Бейкер-стрит на Петроградской | страница 81



ЧТО ТАКОЕ «КАСТИНГ»?

Начальство не утверждает моих главных героев. — Британский доктор Ватсон с курносой физиономией. — Рине Зеленой нравится играть мебель. — «Просыпайся, талантище!»

Доктора Ватсона искали долго. Уж больно точно был выписан сценаристами его характер. Как сыграть наивность и простодушие, отвагу и преданность? Актеру без тонкого чувства юмора это не под силу.

К долихоцефалу, естественно, надо было искать брахицефала, то есть круглоголового.

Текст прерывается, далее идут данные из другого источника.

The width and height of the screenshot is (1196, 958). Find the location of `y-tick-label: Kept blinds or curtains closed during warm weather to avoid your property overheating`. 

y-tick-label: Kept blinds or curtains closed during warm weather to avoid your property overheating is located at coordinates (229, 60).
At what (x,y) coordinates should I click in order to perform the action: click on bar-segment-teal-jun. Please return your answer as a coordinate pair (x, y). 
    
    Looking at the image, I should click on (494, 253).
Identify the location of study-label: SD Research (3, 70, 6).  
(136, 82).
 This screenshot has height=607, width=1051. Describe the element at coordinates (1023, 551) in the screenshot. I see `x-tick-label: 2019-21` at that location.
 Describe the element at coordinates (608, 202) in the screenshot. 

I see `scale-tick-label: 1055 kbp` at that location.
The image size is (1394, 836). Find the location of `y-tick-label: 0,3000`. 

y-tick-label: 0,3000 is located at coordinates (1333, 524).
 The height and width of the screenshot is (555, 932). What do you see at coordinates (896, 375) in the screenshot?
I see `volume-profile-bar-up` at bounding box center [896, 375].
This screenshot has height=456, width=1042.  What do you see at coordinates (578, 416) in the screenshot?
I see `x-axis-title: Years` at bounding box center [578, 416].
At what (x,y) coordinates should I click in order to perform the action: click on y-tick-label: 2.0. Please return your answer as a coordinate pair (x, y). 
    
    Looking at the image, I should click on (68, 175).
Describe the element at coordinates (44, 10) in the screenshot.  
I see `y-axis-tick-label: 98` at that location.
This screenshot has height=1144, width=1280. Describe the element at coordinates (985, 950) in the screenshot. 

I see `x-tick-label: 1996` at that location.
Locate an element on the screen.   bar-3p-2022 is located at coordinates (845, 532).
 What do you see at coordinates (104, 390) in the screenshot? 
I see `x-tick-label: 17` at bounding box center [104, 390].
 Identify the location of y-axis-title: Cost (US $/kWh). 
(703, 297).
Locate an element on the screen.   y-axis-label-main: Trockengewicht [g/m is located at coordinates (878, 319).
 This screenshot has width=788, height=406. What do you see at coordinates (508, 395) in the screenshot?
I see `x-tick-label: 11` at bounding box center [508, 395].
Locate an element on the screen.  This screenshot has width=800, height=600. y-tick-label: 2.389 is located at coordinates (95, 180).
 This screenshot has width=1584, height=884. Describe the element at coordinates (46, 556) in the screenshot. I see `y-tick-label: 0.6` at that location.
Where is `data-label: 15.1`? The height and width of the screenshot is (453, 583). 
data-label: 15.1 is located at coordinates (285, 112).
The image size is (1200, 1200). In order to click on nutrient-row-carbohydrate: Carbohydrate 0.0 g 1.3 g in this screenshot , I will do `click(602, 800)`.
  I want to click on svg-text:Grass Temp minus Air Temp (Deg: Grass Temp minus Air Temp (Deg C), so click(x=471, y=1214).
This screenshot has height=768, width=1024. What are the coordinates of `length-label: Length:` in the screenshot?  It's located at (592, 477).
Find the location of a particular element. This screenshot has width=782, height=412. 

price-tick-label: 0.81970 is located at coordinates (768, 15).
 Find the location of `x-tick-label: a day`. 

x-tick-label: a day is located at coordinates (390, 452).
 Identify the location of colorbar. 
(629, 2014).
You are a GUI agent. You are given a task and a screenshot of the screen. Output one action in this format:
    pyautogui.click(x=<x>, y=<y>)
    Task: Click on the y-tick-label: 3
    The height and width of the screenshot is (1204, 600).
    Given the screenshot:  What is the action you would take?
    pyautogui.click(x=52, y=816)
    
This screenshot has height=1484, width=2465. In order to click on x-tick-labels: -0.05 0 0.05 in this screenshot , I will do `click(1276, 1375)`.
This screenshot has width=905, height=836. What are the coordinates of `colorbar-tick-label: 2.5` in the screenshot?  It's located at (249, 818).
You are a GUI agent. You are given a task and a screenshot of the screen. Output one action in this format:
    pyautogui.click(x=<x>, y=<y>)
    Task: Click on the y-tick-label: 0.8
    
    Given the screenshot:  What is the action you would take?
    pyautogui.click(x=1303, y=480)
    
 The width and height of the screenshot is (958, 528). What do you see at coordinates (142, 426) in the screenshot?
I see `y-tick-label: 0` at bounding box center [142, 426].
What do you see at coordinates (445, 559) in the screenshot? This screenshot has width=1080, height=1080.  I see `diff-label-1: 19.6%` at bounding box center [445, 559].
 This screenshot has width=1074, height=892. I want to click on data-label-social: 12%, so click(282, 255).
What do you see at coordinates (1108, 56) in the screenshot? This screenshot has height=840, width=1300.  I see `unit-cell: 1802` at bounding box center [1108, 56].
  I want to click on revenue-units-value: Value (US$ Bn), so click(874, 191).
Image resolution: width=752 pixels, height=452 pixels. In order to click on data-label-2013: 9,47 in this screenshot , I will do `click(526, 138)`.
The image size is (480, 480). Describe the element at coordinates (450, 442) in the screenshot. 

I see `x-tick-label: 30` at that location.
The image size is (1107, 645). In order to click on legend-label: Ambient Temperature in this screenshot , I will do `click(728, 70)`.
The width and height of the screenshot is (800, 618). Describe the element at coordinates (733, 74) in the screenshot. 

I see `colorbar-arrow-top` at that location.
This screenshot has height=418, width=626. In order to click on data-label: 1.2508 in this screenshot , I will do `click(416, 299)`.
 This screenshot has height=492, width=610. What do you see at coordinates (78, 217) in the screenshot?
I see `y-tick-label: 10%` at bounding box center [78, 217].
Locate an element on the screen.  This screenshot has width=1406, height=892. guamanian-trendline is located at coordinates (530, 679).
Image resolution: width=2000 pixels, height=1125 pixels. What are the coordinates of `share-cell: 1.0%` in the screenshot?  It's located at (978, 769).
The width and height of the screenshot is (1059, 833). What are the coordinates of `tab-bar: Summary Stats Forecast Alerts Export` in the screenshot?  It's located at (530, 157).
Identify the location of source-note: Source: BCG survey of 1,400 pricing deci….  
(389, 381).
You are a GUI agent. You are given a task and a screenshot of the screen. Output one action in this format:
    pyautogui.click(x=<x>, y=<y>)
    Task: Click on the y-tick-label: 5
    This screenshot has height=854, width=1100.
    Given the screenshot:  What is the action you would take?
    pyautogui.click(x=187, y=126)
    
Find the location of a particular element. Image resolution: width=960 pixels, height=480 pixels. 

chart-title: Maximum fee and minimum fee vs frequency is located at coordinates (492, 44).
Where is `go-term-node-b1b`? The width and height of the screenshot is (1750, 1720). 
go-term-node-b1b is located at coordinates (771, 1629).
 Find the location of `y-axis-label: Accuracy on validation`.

Фотопробу Виталия Соломина с наклеенными армейскими английскими усами я обнаружил в актерском отделе «Ленфильма». С этой фотографии на меня смотрел вылитый Конан Дойл в молодости. Это была порода эдинбургских англичан — рыжеватых, курносых, веснушчатых. Кроме того, Виталий был очень похож на известного английского комика Терри Томаса, знакомого нам по картине Стэнли Крамера «Этот безумный, безумный, безумный мир».

Но в объединении «Экран» вслед за Ливановым не утвердили и Соломина. «Какой это Ватсон?! У него же русская курносая физиономия!» — пожимали плечами редакторши.

Большой проблемой была и миссис Хадсон. Я ведь собирался снимать комедию. Смешные комедийные старушки были, но уж больно «русские». Где было взять смешную пожилую англичанку? Была такая только одна — Рина Зеленая.

Ее тоже не утверждали.

«Стара! Она выжила из ума…» — вслед за начальниками твердил мой второй режиссер Виктор Сергеев.

«Не доживет, ничего не помнит», — заверяли меня в актерском отделе.

Но Рина Зеленая снялась во всех наших фильмах о Холмсе, у нее оказалась цепкая память, тончайшее чувство юмора и здравый смысл, какому могли бы позавидовать молодые.

Ее звали Екатерина Васильевна, как и мою маму.

— Рина Васильевна, — говорил я ей, — можно я буду звать вас Екатериной Васильевной?

— Уж лучше зовите Руиной Васильевной.

— Рина Васильевна, — обращался я к ней в другой раз, — все говорят, что у вас получается интересная роль. Давайте расширим ее.

— Ни в коем случае! Я еще никогда не играла мебель. Мне это нравится.

В костюмерной и гримерной она появлялась раньше всех. Садясь в кресло перед зеркалом, она каждый раз говорила, глядя на себя:

— Единственное, что у меня осталось, — это красота! Затянутая в корсет, она не могла свободно сесть на стул, пока мы не догадались сделать ей высокую скамеечку.

Но это было потом. А в начале была борьба с Центральным телевидением за всех троих главных исполнителей. Я уж не говорю о Бориславе Брондукове на роль инспектора Лестрейда.